# Rabbit water bottle?



## Nellies mum (May 12, 2013)

I find Nellies choking when she drinks water quite distressing so thought I'd try a large rabbits water bottle with her. She manages to drink really well out of it with no choking at all :whoo:!!! However I'm not sure she will be getting enough water from it? On ebay they have stands and bottles for dogs, I'm just worried if this is an ok way for Nellie to drink. Has anyone else used a water bottle with their dog?


----------



## dio.ren (Jan 18, 2013)

I never have but I know some people do is that those bottle that they lick on and the water comes out? I know some people hook those onto their crates.


----------



## Lexi&Beemer (May 5, 2013)

When mine were little they sometimes preferred those. I think it was easier for them. I was watching a program that showed how difficult and tricky lapping up water is for dogs as it is a reverse lick. It was also pretty easy to keep track of the water they drink.


----------



## dmgalley (Aug 19, 2012)

Well I am not a vet but I think that is a brilliant idea!
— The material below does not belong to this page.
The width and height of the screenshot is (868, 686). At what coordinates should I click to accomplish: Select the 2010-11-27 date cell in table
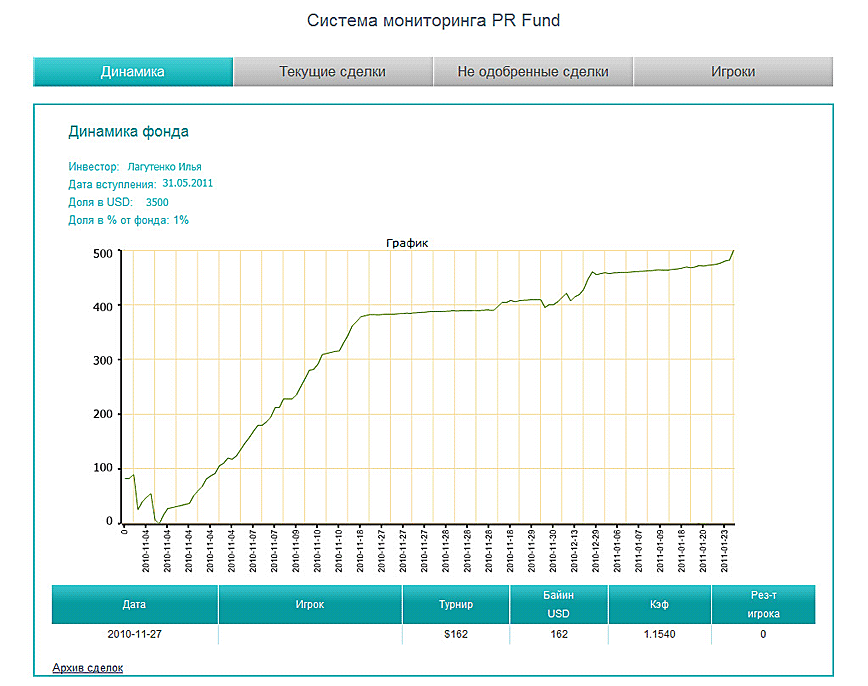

I am sure it is fine for her to drink that way.


----------



## kendal (Jul 16, 2009)

I Used a dog watter bottle couple of years ago, inca was the only one who realy drank from it but I felt she chewed on it more than licked as I don't think she got enough watter fast enought. 


Have you tried the pet travle Bowle it's ment to refuse the amount or wanted they can take in one mouth full, so may reduce the choking.


----------